== PROVIDED ENTRIES ==
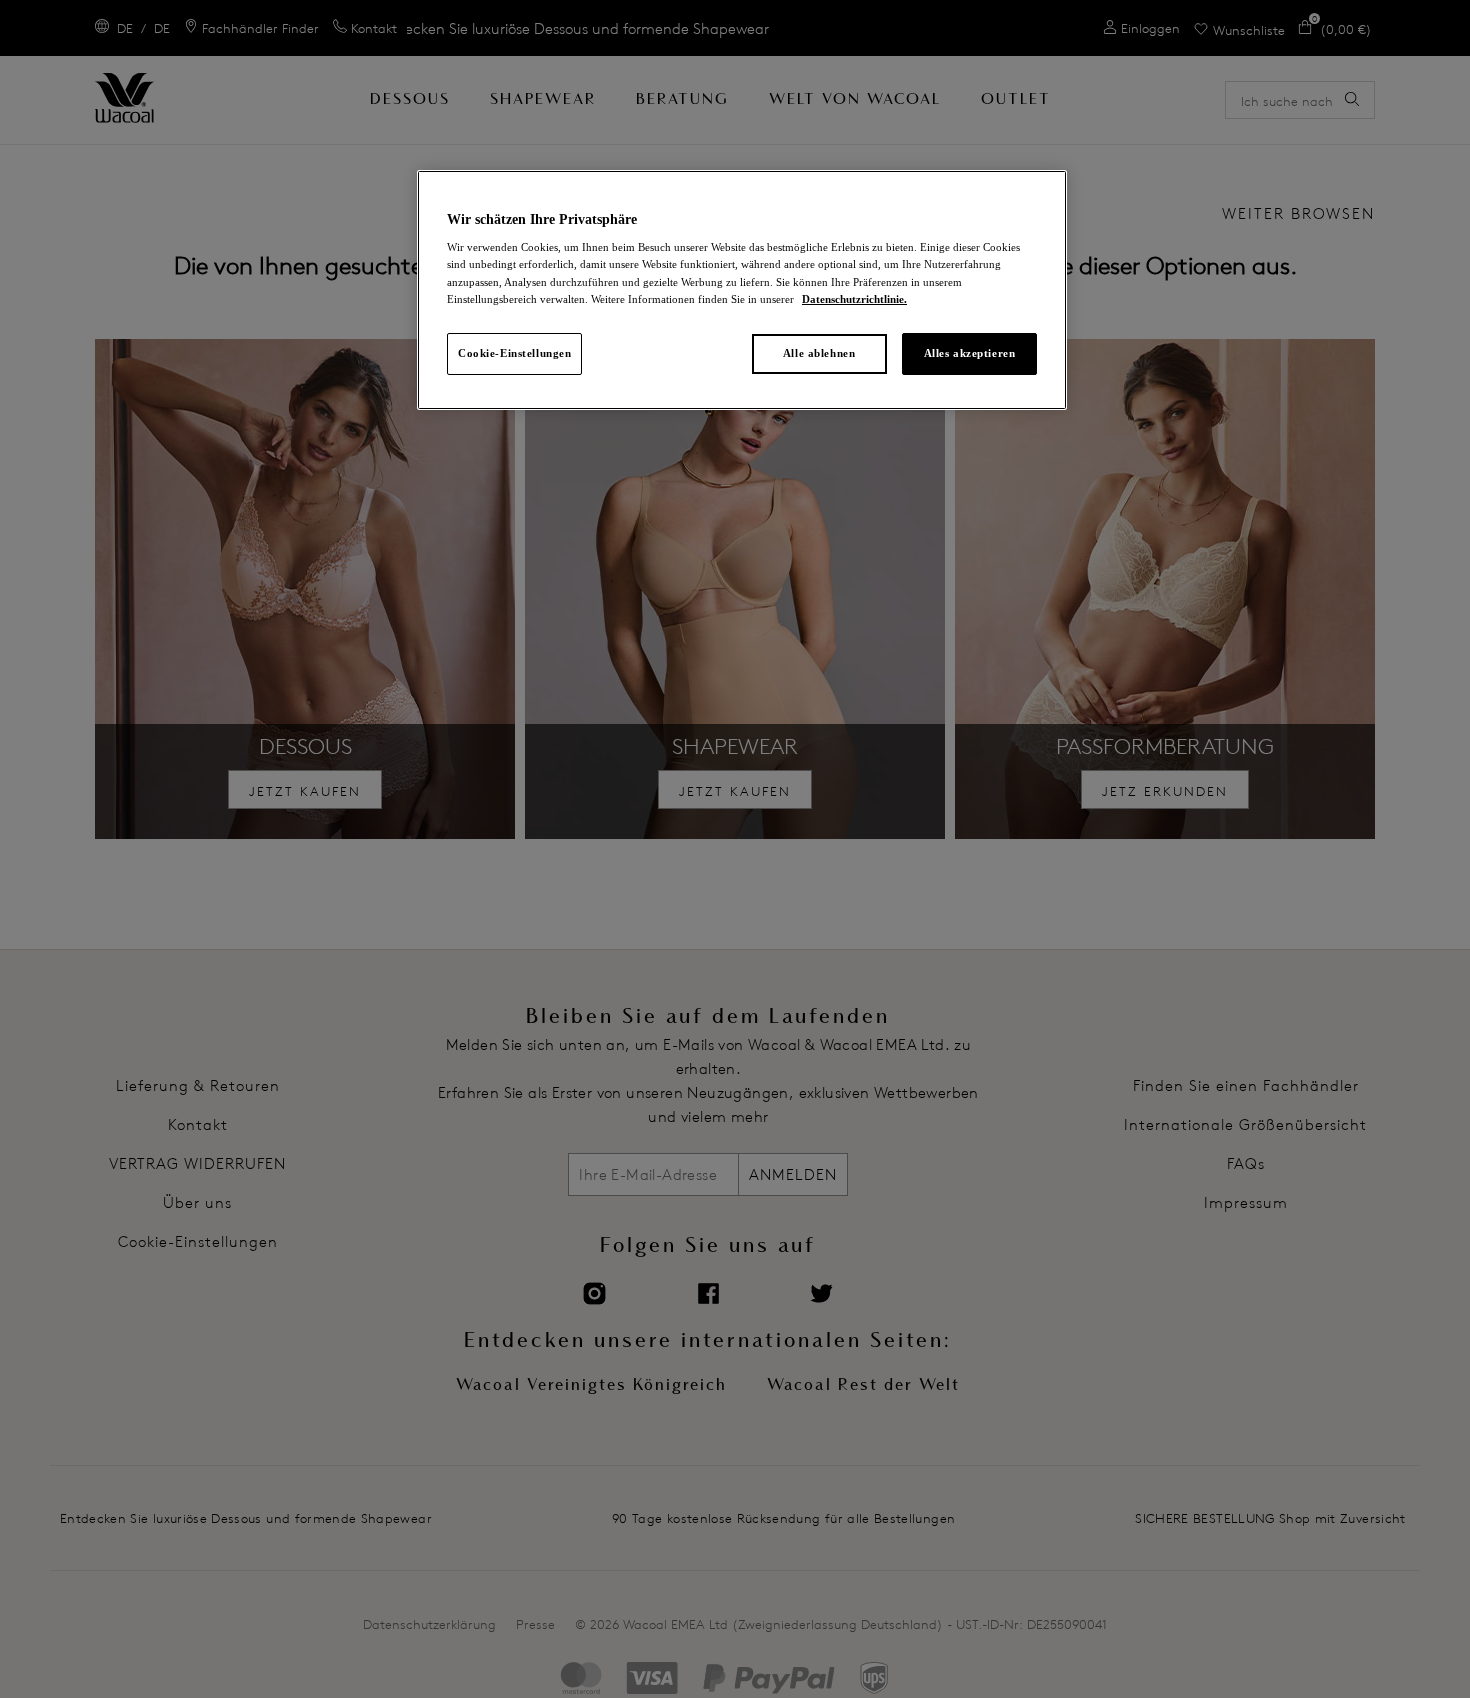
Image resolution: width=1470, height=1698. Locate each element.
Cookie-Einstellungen (514, 353)
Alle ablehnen (819, 353)
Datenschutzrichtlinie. (854, 299)
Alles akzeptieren (970, 353)
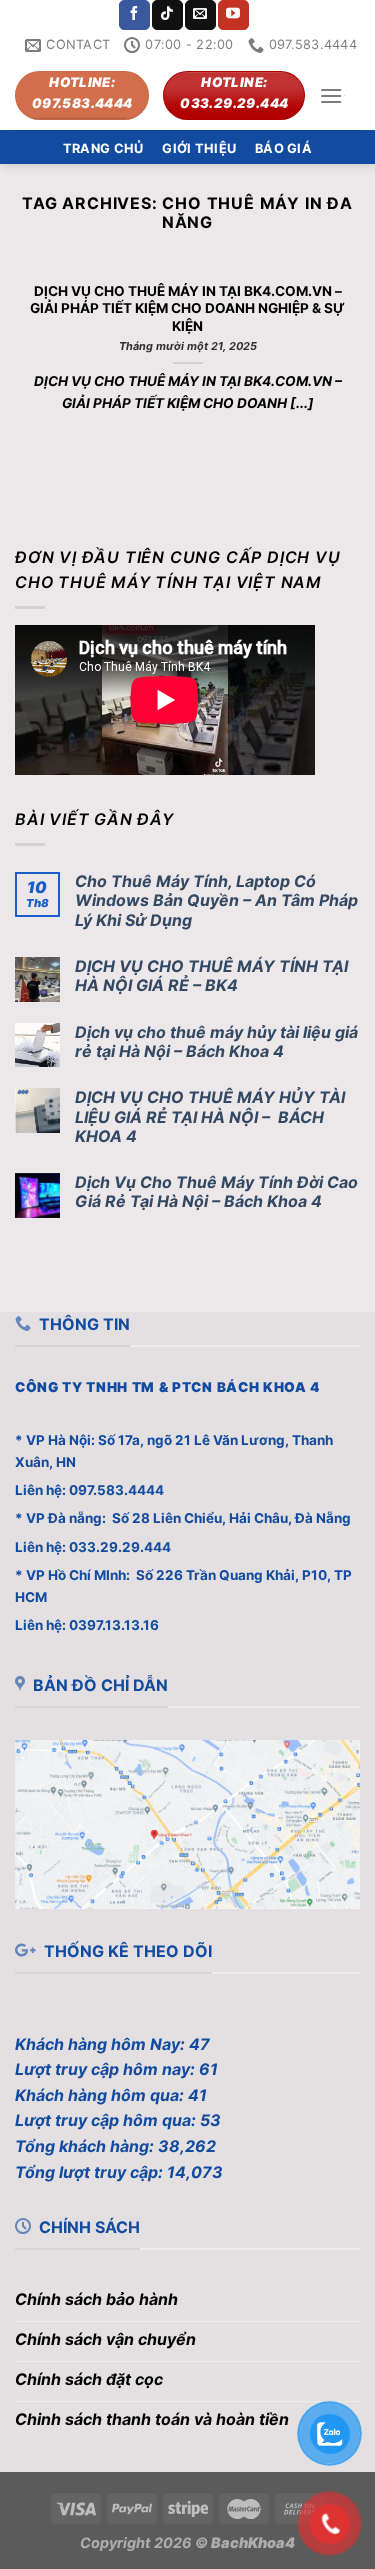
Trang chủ (103, 148)
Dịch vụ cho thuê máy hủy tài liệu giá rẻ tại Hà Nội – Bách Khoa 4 (216, 1042)
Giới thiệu (199, 148)
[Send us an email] (200, 15)
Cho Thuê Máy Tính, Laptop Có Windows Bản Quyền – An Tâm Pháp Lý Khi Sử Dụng (216, 900)
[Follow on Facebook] (134, 15)
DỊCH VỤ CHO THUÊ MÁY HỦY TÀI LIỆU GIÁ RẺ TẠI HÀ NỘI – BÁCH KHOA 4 (210, 1116)
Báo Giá (283, 148)
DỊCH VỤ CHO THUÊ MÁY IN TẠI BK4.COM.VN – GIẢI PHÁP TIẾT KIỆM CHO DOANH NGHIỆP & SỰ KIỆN (187, 308)
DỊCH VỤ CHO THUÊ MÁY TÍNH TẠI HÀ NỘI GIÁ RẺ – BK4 (211, 976)
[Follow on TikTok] (167, 15)
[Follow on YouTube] (233, 15)
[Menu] (331, 95)
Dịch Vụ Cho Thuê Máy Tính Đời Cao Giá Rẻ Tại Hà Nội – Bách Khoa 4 (216, 1192)
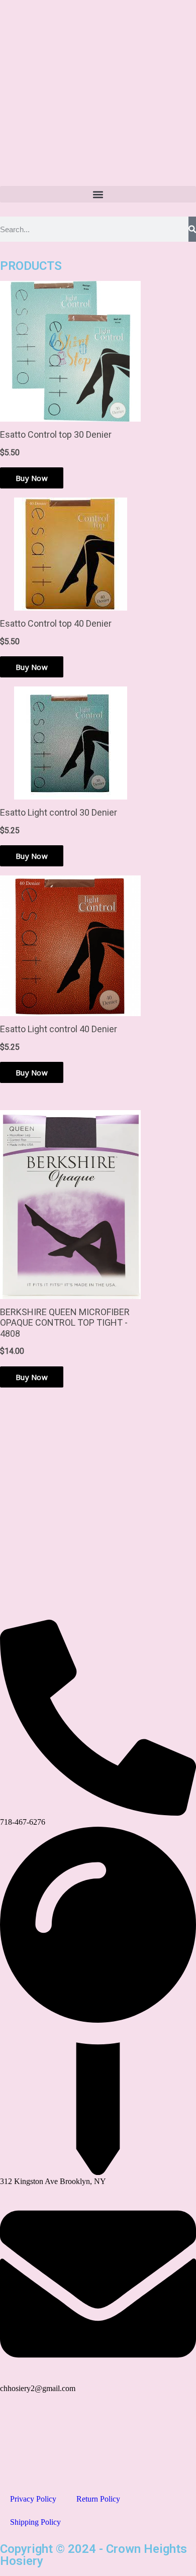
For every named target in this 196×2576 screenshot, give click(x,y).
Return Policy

== WHAT NEEDS TO BE DONE ==
What is needed is an exact copy of the lines from the one containing "[Follow on Facebook] (134, 15)" through the last line of the records, with every picture left out.

== WRITTEN RESPONSE ==
[Follow on Facebook] (134, 15)
DỊCH VỤ CHO THUÊ MÁY HỦY TÀI LIỆU GIÁ RẺ TẠI HÀ NỘI – BÁCH KHOA 4 (210, 1116)
Báo Giá (283, 148)
DỊCH VỤ CHO THUÊ MÁY IN TẠI BK4.COM.VN – GIẢI PHÁP TIẾT KIỆM CHO DOANH NGHIỆP & SỰ KIỆN (187, 308)
DỊCH VỤ CHO THUÊ MÁY TÍNH TẠI HÀ NỘI GIÁ RẺ – BK4 (211, 976)
[Follow on TikTok] (167, 15)
[Follow on YouTube] (233, 15)
[Menu] (331, 95)
Dịch Vụ Cho Thuê Máy Tính Đời Cao Giá Rẻ Tại Hà Nội – Bách Khoa 4 (216, 1192)
For every named target in this 196×2576 screenshot, give click(x,y).
Return Policy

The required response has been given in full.